Following these transactions, Whalen’s direct ownership of Harmonic Inc. common stock increased to 8,840 shares. These purchases were made in the open market, as noted in the filing. According to InvestingPro data, the stock has seen a significant decline of over 30% in the past six months, though current analysis suggests the shares are trading below their Fair Value.

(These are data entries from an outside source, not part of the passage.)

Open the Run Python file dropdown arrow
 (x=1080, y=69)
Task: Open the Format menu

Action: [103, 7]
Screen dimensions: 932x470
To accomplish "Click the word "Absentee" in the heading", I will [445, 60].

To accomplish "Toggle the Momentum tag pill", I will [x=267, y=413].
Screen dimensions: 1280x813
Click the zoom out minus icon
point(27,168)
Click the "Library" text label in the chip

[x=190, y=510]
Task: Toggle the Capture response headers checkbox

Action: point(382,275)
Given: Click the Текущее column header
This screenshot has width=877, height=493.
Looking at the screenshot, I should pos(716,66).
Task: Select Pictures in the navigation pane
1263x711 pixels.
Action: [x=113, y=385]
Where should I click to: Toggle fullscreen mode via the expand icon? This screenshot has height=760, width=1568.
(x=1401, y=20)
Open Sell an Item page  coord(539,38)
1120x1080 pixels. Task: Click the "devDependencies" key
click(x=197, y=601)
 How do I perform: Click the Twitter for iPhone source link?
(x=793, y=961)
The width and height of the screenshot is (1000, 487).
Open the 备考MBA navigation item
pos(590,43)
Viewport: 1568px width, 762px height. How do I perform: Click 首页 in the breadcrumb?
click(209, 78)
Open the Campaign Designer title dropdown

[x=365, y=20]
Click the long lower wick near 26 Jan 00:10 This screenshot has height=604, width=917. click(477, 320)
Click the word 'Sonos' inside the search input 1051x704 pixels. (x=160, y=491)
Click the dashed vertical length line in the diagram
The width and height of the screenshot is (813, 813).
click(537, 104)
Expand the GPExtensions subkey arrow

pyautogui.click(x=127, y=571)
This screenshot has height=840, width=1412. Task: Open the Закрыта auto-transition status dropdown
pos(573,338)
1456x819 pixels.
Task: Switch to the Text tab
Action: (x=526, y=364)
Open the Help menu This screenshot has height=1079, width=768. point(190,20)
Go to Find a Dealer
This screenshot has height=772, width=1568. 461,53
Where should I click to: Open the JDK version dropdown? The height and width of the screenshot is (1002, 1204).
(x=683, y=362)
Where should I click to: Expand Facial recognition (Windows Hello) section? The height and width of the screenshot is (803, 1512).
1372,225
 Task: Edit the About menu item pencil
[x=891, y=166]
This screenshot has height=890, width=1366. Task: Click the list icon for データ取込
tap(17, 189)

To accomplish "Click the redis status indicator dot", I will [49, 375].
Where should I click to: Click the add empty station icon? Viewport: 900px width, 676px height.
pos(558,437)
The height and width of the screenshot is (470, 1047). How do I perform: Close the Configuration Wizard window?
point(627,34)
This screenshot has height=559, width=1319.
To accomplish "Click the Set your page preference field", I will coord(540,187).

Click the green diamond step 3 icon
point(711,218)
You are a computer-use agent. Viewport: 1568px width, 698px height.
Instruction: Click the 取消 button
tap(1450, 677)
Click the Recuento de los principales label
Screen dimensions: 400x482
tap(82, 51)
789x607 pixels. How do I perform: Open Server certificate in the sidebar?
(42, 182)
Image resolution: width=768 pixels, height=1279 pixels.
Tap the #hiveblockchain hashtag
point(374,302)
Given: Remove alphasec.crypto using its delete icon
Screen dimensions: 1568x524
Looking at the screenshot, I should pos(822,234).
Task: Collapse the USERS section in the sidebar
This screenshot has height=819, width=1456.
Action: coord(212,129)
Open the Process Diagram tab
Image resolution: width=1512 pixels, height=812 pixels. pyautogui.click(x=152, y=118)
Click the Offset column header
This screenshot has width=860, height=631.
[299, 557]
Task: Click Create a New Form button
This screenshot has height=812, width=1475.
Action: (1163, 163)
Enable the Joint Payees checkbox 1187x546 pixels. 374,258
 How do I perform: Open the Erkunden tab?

In addition to the non-derivative transactions, Whalen also acquired 16,143 restricted stock units on February 20. These units are scheduled to vest on February 15, 2026, at which point they will convert to common stock.
Harmonic Inc., a company specializing in radio and TV broadcasting and communications equipment, continues to attract keen interest from its insiders, reflecting confidence in its future prospects.
In other recent news, Harmonic Inc. reported fourth-quarter results that exceeded expectations, with adjusted earnings per share of $0.45 and revenue of $222.2 million, both surpassing analyst estimates. Despite this strong performance, the company issued disappointing guidance for 2025, forecasting earnings per share between $0.43 and $0.68 on revenue of $585 to $645 million, falling short of consensus estimates. Harmonic attributed the weak outlook to delays in customer deployment of DOCSIS 4.0 technology, which is expected to eventually drive growth.
Rosenblatt Securities cut its price target for Harmonic to $12 from $16, maintaining a Buy rating, suggesting that current valuations might present an opportunity due to potential upside later in the year. Similarly, Needham lowered its price target to $14 from $18, also retaining a Buy rating, and noted that while current demand is fluctuating, the long-term outlook remains positive. Jefferies, on the other hand, issued a Hold rating with a price target of $10, citing industry headwinds and customer delays as significant challenges.
Despite these setbacks, Harmonic’s board authorized a $200 million share repurchase program, doubling the previous one, reflecting confidence in the company’s long-term prospects. The company ended the quarter with $101.5 million in cash, an increase from the previous year. As Harmonic navigates these developments, investor attention remains focused on the company’s ability to capitalize on future growth opportunities.